Na conferência organizada pelo Colabor (ver aqui), realizada ontem na Fundação Calouste Gulbenkian, houve um painel para ouvir as opiniões das confederações sindicais e patronais. E um dos temas foi, obviamente, a eficácia do recém-assinado "Acordo de médio prazo de melhoria dos rendimentos, dos salários e do trabalho" (ver texto do acordo aqui e procurar o ano de 2022).
Como é visível no gráfico (retirado do acordo), um dos objectivos essenciais é fazer subir a parcela dos salários no PIB em três pontos percentuais face aos valores de 2019 (de 45,3% do PIB em 2019 para 48,3% em 2026). Ora, este objectivo requer algumas palavras simples.

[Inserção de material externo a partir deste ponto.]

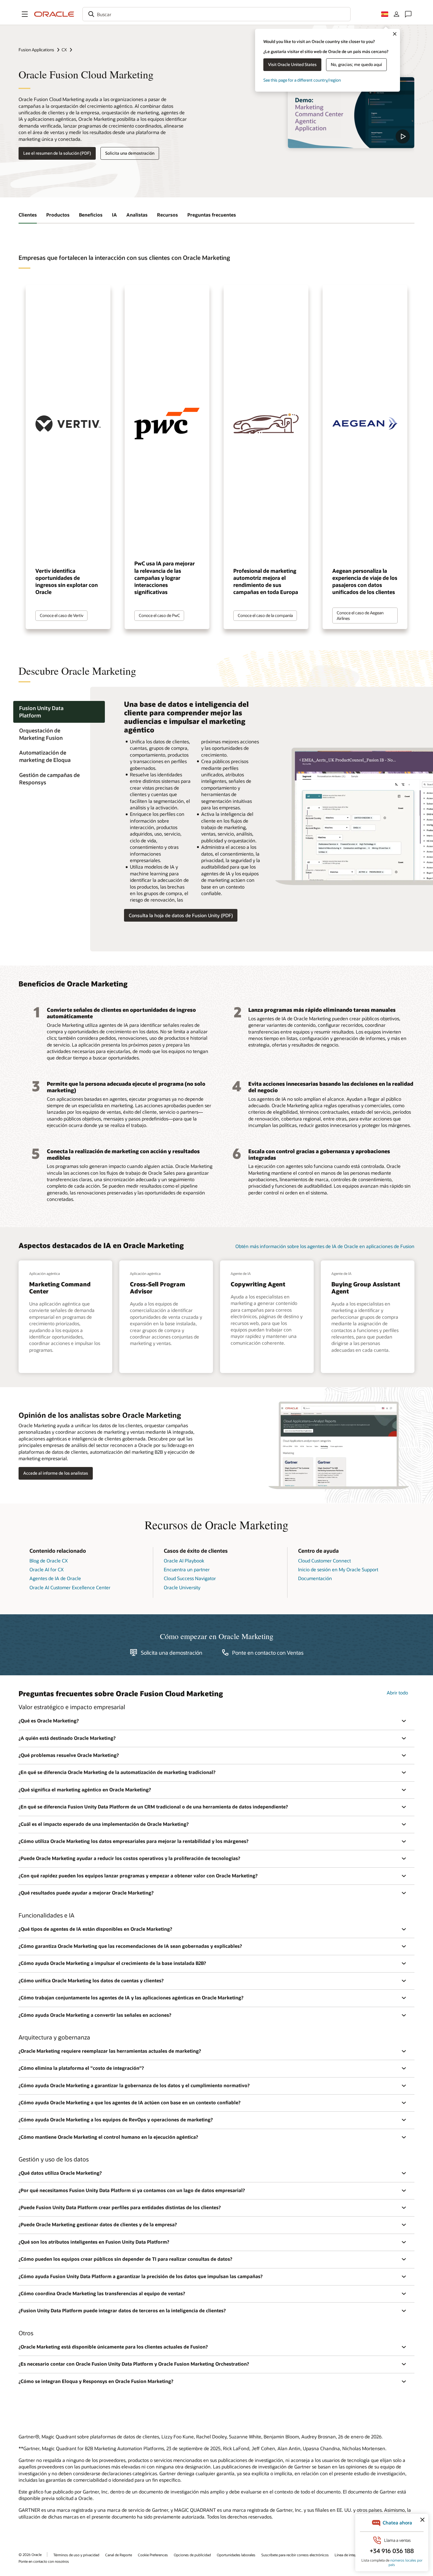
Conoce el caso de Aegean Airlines (360, 615)
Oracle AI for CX (46, 1569)
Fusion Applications (36, 49)
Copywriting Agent (258, 1284)
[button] (24, 14)
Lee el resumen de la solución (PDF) (57, 153)
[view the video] (351, 112)
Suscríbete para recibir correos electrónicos (295, 2554)
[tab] (59, 712)
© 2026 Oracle (30, 2554)
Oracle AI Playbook (184, 1560)
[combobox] (216, 14)
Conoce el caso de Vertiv (61, 615)
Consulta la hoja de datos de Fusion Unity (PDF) (181, 915)
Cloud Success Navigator (190, 1578)
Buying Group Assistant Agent (365, 1287)
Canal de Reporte (118, 2554)
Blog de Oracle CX (48, 1560)
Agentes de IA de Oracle (55, 1578)
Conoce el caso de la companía (265, 615)
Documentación (315, 1578)
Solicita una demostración (129, 153)
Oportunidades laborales (236, 2554)
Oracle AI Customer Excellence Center (69, 1587)
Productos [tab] (58, 215)
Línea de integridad (350, 2554)
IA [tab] (114, 215)
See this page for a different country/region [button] (302, 80)
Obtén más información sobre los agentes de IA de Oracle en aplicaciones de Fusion (324, 1246)
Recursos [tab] (167, 215)
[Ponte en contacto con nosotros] (408, 14)
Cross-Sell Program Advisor (157, 1287)
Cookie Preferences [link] (153, 2554)
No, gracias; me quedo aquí (356, 64)
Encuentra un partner (187, 1569)
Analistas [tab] (137, 215)
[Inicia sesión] (396, 14)
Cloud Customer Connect (324, 1560)
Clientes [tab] (28, 215)
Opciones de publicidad (192, 2554)
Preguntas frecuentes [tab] (211, 215)
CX (64, 49)
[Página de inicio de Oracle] (54, 14)
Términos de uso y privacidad (76, 2554)
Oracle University (182, 1587)
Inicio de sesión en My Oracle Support (338, 1569)
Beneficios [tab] (91, 215)
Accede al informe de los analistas (55, 1473)
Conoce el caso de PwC (159, 615)
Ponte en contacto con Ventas (267, 1652)
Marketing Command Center (60, 1287)
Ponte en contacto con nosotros (44, 2561)
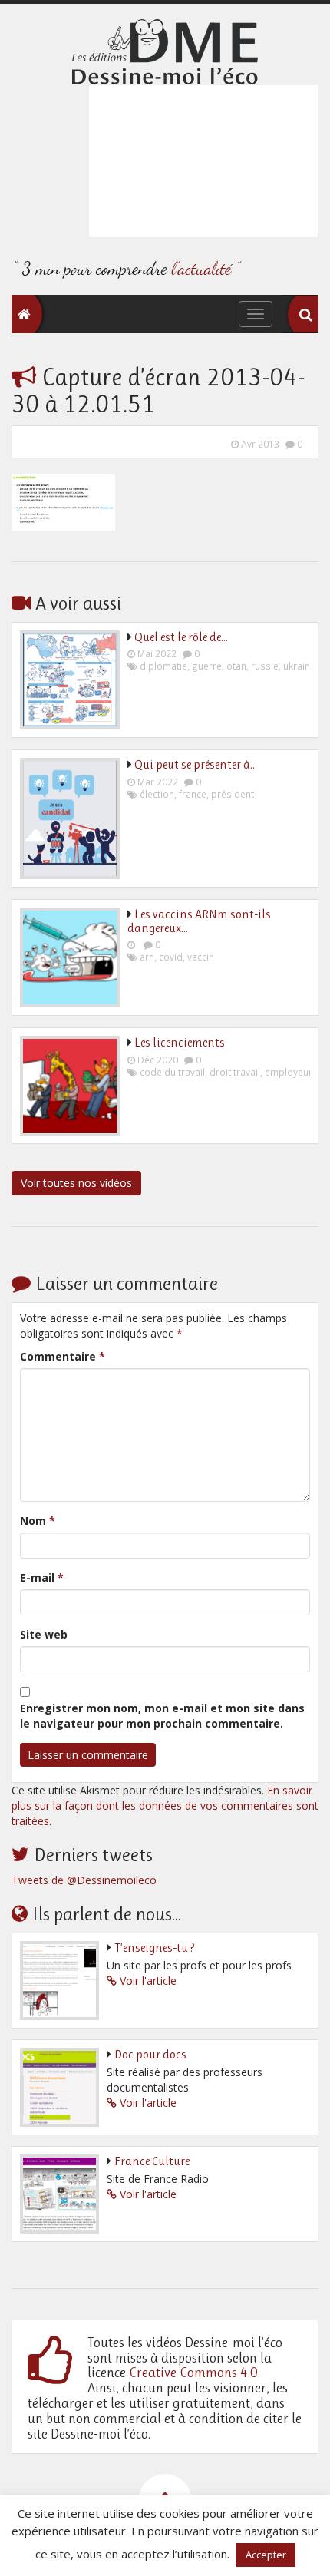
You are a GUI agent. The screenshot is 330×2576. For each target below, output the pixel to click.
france (192, 794)
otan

Primeira: o "grandioso" objectivo anunciado pelo Governo significa obter em 4 anos o valor que já se tinha conseguido... em 2009 (ver gráfico). Por outras palavras, os trabalhadores andarão a marcar passo em torno do que já tinham... antes da intervenção da extrema-direita económica, personalizada pelas ideias brutais de Passos Coelho/ Paulo Portas/Vítor Gaspar/António Borges, etc., que se materializaram num imparável e rápido rolo compressor neoliberal sobre direitos de trabalhadores e pensionistas e, consequentemente, numa enorme transferência de rendimento dos trabalhadores para as empresas (queda do peso dos salários no PIB). Resta, pois, saber por que razão o Governo aceitou um prazo tão dilatado para fixar o que já se obtivera muito antes. Pior: essa "borla" às confederações patronais ocorre quando não há mecanismos, nem referenciais, nem sequer um exemplo do sector público para evitar, já este ano e no futuro, a enorme transferência de rendimento dos trabalhadores para as empresas, conseguida pelo facto de os salários estarem a subir muito aquém da inflação verificada.
Segunda: nos bastidores do acordo, não parece ter havido alguma análise do que levou à quebra do peso dos salários no PIB entre 2009 e 2016, de modo a alterar o que possa ter sido feito... de errado.
Terceira: ao que tudo indica, o patronato não faz tensões de o atingir esse magro objectivo. Pelo menos a julgar pelo que disse, na referida conferência, o representante patronal, o director adjunto da CIP, responsável pelo departamento dos assuntos jurídico e socio-laborais. Nuno Biscaia teceu elogios vários ao acordo, mas no final repetiu o estafado
argumento, ouvido sobretudo desde os anos 80 e que ainda ecoa nas vozes de direita: ou seja, que a repartição de rendimento deve ser favorável às empresas porque
desse investimento virá, a prazo, benefícios para todos (trickle down). Disse Nuno Biscaia
que, na actual conjuntura, não irá ser possível subir os
salários mais do que a produtividade.
Pequeno compasso teórico para se entender o sentido das suas palavras: em termos aritméticos, só se consegue que os salários pesem mais no PIB se o salário médio crescer mais do que produtividade. O assunto é mais complicado do que isto (o Paulo Coimbra e o João Rodrigues tem se debruçado aqui, aqui e aqui). Caso queira argumentos de barricada, pode ver aqui. Mas basicamente, tudo tem a ver com a repartição do bolo. Se os aumentos da produtividade não são pelo menos repartidos irmamente entre trabalho e capital, então o peso dos salários no PIB vai cair. Foi isso que aconteceu no passado.
Fica-se assim sem saber se o director adjunto da CIP não sabe economia, se o acordo ainda não foi suficientemente interiorizado pelos representantes patronais; se pura e simplesmente não pretendem aplicá-lo ou se os representantes patronais sabem que, mesmo aplicado, nunca se atingirá aquele objectivo.